▶ _RECORDS FOR THIS TASK_
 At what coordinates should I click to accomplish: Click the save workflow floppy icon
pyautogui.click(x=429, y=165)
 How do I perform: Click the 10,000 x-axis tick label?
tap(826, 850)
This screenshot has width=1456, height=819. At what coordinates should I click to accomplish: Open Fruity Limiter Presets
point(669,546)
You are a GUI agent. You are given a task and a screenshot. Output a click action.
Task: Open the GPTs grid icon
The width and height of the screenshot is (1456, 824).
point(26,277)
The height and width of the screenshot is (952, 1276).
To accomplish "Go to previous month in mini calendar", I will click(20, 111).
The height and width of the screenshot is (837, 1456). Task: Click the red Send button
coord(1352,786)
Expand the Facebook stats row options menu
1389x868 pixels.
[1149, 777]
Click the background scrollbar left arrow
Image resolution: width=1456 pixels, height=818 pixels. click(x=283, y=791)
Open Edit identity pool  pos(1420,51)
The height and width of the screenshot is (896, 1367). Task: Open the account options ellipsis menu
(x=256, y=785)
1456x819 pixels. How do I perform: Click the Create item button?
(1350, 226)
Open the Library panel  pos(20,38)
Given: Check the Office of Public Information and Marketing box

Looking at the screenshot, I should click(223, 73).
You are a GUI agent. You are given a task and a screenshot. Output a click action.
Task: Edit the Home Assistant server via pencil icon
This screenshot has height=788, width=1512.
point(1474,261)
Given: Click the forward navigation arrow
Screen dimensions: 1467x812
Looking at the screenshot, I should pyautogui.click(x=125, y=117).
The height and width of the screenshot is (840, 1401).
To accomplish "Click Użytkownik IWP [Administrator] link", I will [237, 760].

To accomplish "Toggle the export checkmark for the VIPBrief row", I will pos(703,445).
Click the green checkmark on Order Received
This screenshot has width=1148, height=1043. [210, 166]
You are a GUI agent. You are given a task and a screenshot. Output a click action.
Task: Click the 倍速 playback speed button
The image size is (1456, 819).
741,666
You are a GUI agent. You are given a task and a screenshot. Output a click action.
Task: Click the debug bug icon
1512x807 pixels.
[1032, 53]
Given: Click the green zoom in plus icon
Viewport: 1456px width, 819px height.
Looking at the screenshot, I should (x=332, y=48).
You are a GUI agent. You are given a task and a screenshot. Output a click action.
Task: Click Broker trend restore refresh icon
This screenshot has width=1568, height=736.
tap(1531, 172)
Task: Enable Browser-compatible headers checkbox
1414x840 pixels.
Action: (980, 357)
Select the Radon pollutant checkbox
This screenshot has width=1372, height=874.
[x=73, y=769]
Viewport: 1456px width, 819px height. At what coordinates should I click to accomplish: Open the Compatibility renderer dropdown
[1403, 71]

▶ _WHAT YOU ARE ASKED TO DO_
Work out how many lines of the records contain the word "will". Give that number and nothing more.

▶ _COMPLETED EXERCISE_
3